• _Requirement 1_: In the forum thread about Rio, what did Sara buy for Eric in place of the "Cone of Shame"?
• _Requirement 2_: Carry on the forum thread about Rio from the point where it stops.

• _Excerpted passage_:
Begin

Poor Rio, and a pink cone just to top it all.... hope he has a speedy recovery!!


----------



## Sara (Aug 15, 2011)

Oh poor Rio,,, i remember when my Eric had his little nuggets removed. he was not at all impressed with the "Cone of Shame" of we purchased an inflatable collar. They look much more comfortable and he got used to falling asleep with his head resting on it!!


----------



## Cockapoodledoo (Feb 8, 2011)

Oh bless! Poor little Rio. I'm sure he'll be out of sorts for a couple of days. Give him a gentle hug from me. ......Pink! Poor Rio! Lol

Karen xx


----------



## Mrs Hippiechick (Jul 26, 2011)

Poor Rio - the 'cone of shame' is bad enough, let alone it being a pink one! Could you personalise it with some boy stickers for him 

Plenty of cuddles and wishing him a speedy recovery x


----------



## JoJo (Mar 2, 2011)

End

[Stored dataset items]
Begin

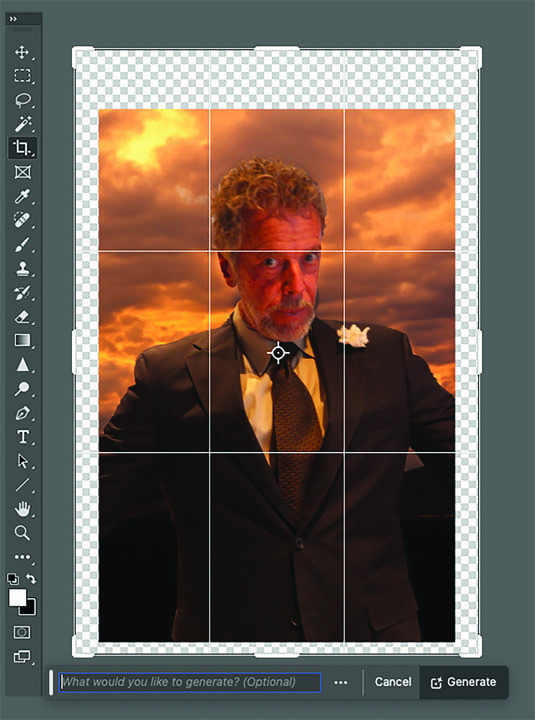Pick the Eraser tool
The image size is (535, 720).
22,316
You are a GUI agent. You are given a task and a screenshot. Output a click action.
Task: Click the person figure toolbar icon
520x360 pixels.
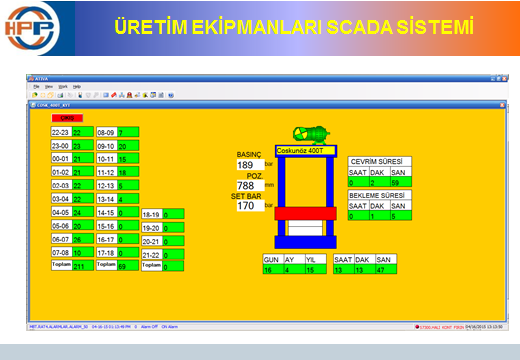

End

• _Output 1_: An inflatable collar.

• _Output 2_:
Oh Rio .. the cone of shame ... and pink!!! wishing Rio a speedy recovery .... sending you hug a blue hug, not a pink one


----------



## curt3007 (May 28, 2011)

Sara said:


> Oh poor Rio,,, i remember when my Eric had his little nuggets removed. he was not at all impressed with the "Cone of Shame" of we purchased an inflatable collar. They look much more comfortable and he got used to falling asleep with his head resting on it!!


oh where did you get the inflatable cone from? Poor Rio big hug xx


----------



## Rufini (Sep 9, 2011)

awwwww I hope that he is feeling better soon, and more manly! The poor mite has been so emasculated! 

I am sooooo tempted to get Vincent a pink cone just to see his response...!!!


----------



## Sara (Aug 15, 2011)

Hi Jayne, I got my blow up collar from the vets but you can get them from procollar.co.uk. Eric was much happier in his!!


----------



## JulesB (Mar 6, 2011)

I hope Rio is feeling better soon.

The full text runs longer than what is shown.